Is this really a problem, or are we making a straw-man argument? Unfortunately, a substantial number of recent publications that purport to manipulate stress manipulate only glucocorticoids. Of the 23 papers published in General and Comparative Endocrinology in 2017 that purport to manipulate stressors, 10 of them only contained manipulations of the HPA axis. This was most common in studies of birds, and less common in studies of fish where manipulations of temperature and oxygen content of water were prevalent. More problematic is the practice of labeling treatment groups as “stressed” when in fact they should be labeled “Cort-treated.” This practice is relatively rare in the published literature, but regularly observed at conference presentations.

Conclusions and recommendations

Our commentary is not meant to be pedantic, or to target particular researchers or research groups. Rather, we provide these views in the hope they will improve scientific rigor and clarify our understanding of how glucocorticoids play a role in animals’ responses to stressors. The questionable research practice of treating stress and glucocorticoids as synonymous not only obscures our understanding of past research, but also jeopardizes future research.

Here we make some recommendations that we think will help move our field forward.

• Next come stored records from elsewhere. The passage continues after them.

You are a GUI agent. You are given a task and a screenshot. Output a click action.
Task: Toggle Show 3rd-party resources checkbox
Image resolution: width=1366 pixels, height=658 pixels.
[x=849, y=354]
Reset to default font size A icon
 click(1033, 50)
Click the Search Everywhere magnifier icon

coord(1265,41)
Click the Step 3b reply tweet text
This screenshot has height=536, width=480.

  1. When attempting to measure the response of animals to ecological, social, and environmental stressors, measure more than glucocorticoids. If only measures of glucocorticoids are logistically feasible, acknowledge the limitation of quantifying only one component of a complex response.

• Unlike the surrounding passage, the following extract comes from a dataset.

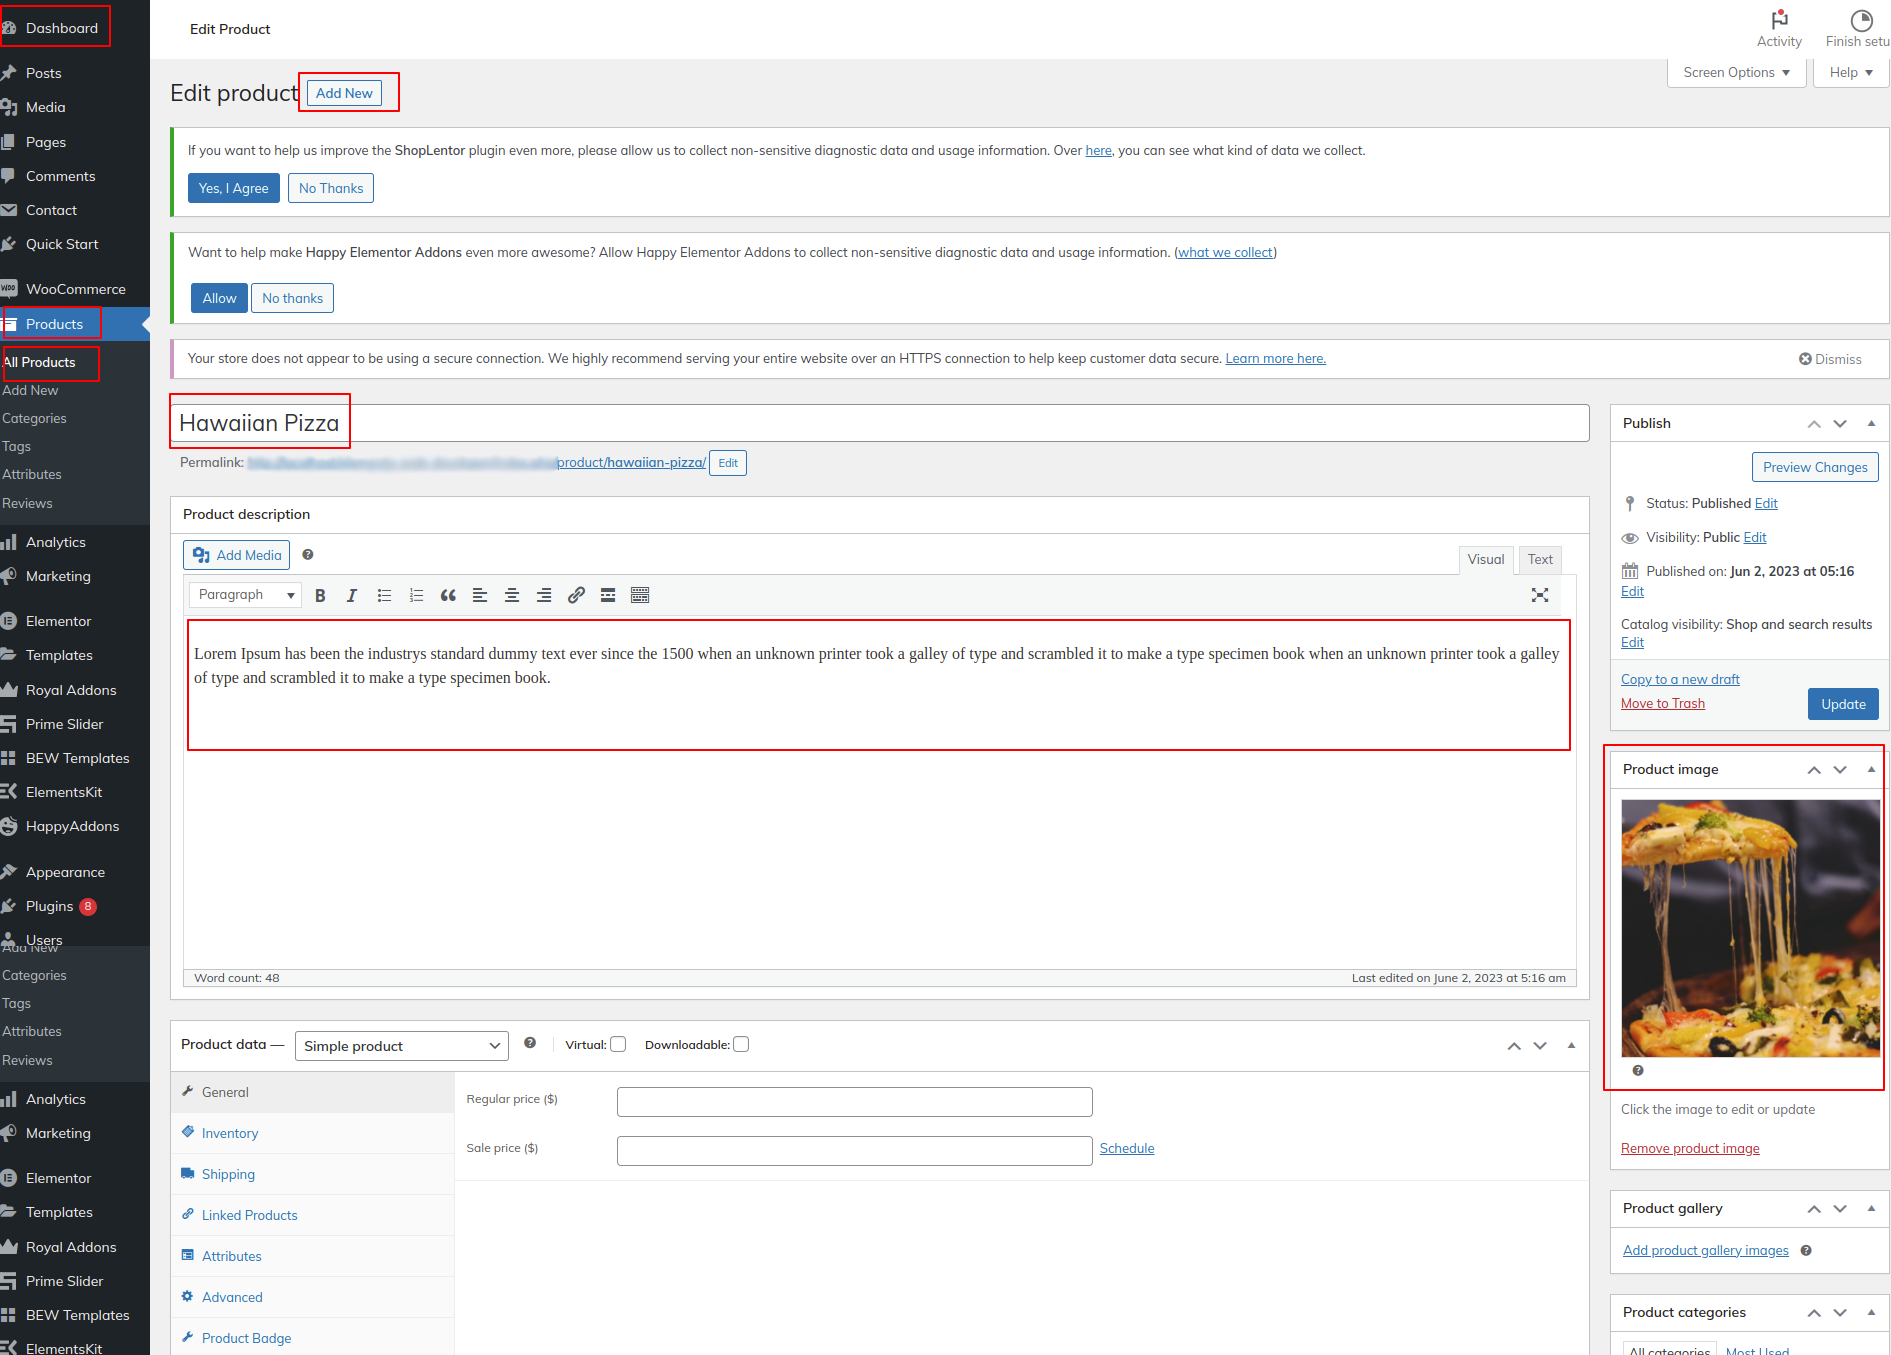
Task: Toggle bold formatting in editor toolbar
Action: 320,596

  2. When attempting to manipulate stress, use multiple stressors. Unless the research question is specific to whether or not glucocorticoids are involved in a response to stressors, manipulating only the HPA axis will not allow for tests of effects of stress, but only tests of effects of a manipulated component of the HPA axis.

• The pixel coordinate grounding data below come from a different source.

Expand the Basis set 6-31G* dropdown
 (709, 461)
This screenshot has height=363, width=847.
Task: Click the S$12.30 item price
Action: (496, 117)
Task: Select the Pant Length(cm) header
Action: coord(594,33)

  3. Use precise language when describing measures and manipulations. Do not equate stress with glucocorticoids, or refer to glucocorticoids as “stress hormones.” Politely correct others who make these mistakes in your roles as reviewers, editors, and mentors.

  4. Be clear about what question is being addressed, and the appropriateness/limitations/assumptions of the methods employed to answer the question. In most studies of the ecophysiology of stress, the research question is broader than an exploration of the role of glucocorticoids in a process. Be clear in what the actual question is, and acknowledge that measuring or manipulating glucocorticoids is only one part of addressing the question.

  5. Finally, and more generally, scientists should strive to communicate their work to the public, and use plain language whenever possible. However, if the use of plain language obscures and mischaracterizes biological processes, it is counter-productive. Stress is a hot topic in human and animal biology and conflating stress and glucocorticoids will not help the public appreciate the importance of our discoveries. Behavioral endocrinologists should not use phrases such as “stress hormone” any more than they should use the term “male hormone” to refer to testosterone when communicating to journalists or the public. We need to work to communicate simply and clearly, but without sacrificing accuracy. As researchers it is our duty to make sure that the journalists we speak to understand why glucocorticoids and stress are not synonymous. Using phrases such as “stress indicator,” “stress biomarker,” or “stress-associated hormone” would be preferable, but only when describing studies for which glucocorticoids have been validated as a measure of response to stressors.

The success of the recommendations above will depend on the goodwill of our research community to implement them. In addition, we hope that journal editors will include these recommendations in their editorial policies and decision making. As individual researchers, we can work together to address the issues highlighted in this commentary in the collegial spirit that makes our research community productive and rewarding.